Dr. Ghebreyesus said while there are many gains from bed nets and other measures to control malaria in the last 15 years progress has stalled and even reversed in some areas.
Thus the vaccine is a complementary malaria control tool – to be added to the WHO-recommended measures for malaria prevention, including the routine use of insecticide-treated bed nets, indoor spraying with insecticides, and the timely use of malaria testing and treatment.
“We need new solutions to get the malaria response back on track, and this vaccine gives us a promising tool to get there,” said Dr. Ghebreyesus.
Malaria is one of the world’s leading killers, killing one child every two minutes. Most of these deaths are in Africa, where more than 250,000 children die from malaria every year. Worldwide, malaria kills 435 000 people a year, most of them children.
The RTS,S vaccine has demonstrated that it can significantly reduce malaria in children. In clinical trials, the vaccine was found to prevent approximately 4 in 10 malaria cases, including 3 in 10 cases of life-threatening severe malaria.
“We know the power of vaccines to prevent killer diseases and reach children, including those who may not have immediate access to the doctors, nurses and health facilities,” said Dr. Matshidiso Moeti, WHO Regional Director for Africa.
“To step up the fight against malaria, we need every available tool. If this pilot shows that RTS,S is a cost-effective tool against malaria, it will help us save more children’s lives,” said Peter Sands, Executive Director of the Global Fund.
The pilot programme is designed to generate evidence and experience to inform WHO policy recommendations on the broader use of the RTS,S malaria vaccine.
“These pilots will be crucial to determine the part this vaccine could play in reducing the burden this disease continues to place on the world’s poorest countries,” Dr. Seth Berkley, CEO of Gavi.
GSK, the vaccine developer and manufacturer is donating up to 10 million vaccine doses for this pilot.

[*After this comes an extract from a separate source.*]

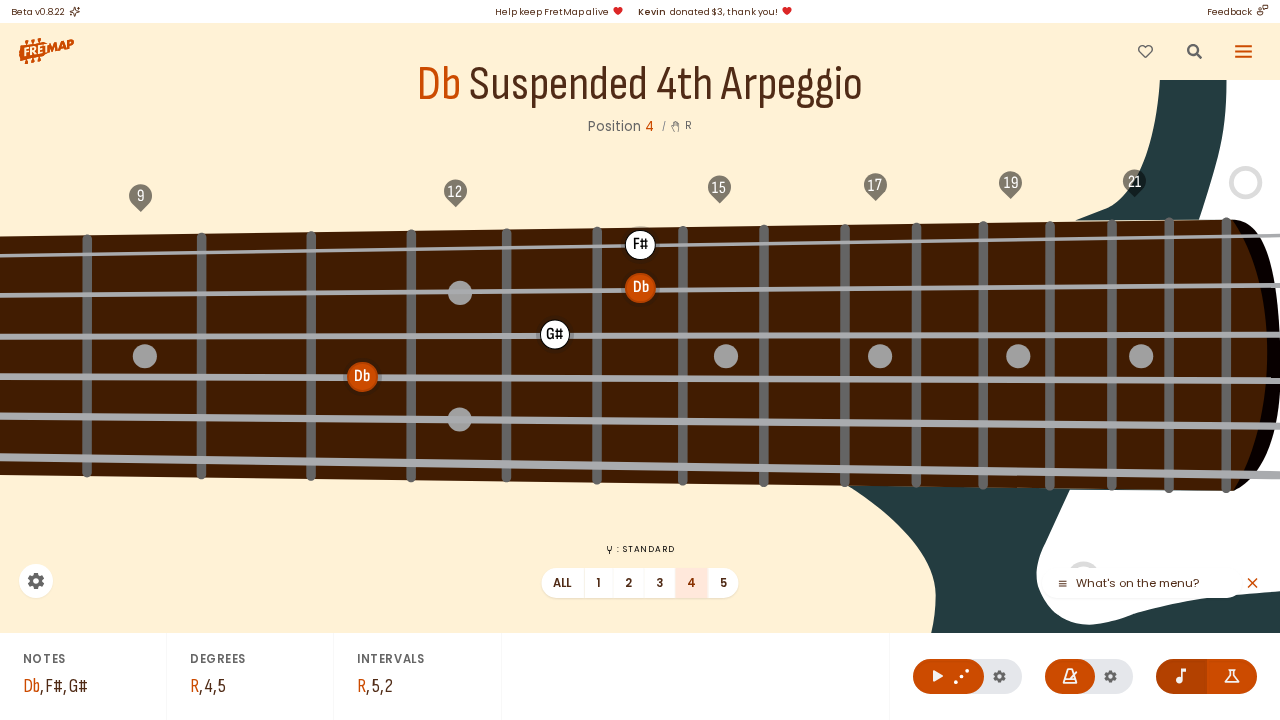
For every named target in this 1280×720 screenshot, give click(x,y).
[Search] (1194, 51)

It aims to reach about 360,000 children per year across the three countries and will look at reductions in child deaths; vaccine uptake, including whether parents bring their children on time for the four required doses; and vaccine safety in the context of routine use.
Ministries of health will determine where the vaccine will be given; they will focus on areas with moderate-to-high malaria transmission, where the vaccine can have the greatest impact.
“This novel tool is the result of GSK employees collaborating with their partners, applying the latest in vaccine science to contribute to the fight against malaria,” said Dr. Thomas Breuer, Chief Medical Officer of GSK Vaccines.
He said they look forward to the results of the pilot, and in parallel, working with WHO and PATH to secure the vaccine’s sustained global health impact in the future.
Financing for the pilot programme has been mobilized through collaborations between Gavi, the Vaccine Alliance; the Global Fund to Fight AIDS, Tuberculosis, and Malaria; and Unitaid. Additionally, WHO, PATH and GSK are providing in-kind contributions.
“The malaria vaccine is a shining example of the kind of inter-agency coordination that we need. We look forward to learning how the vaccine can be integrated for greatest impact into our work,” said Lelio Marmora, Executive Director of Unitaid.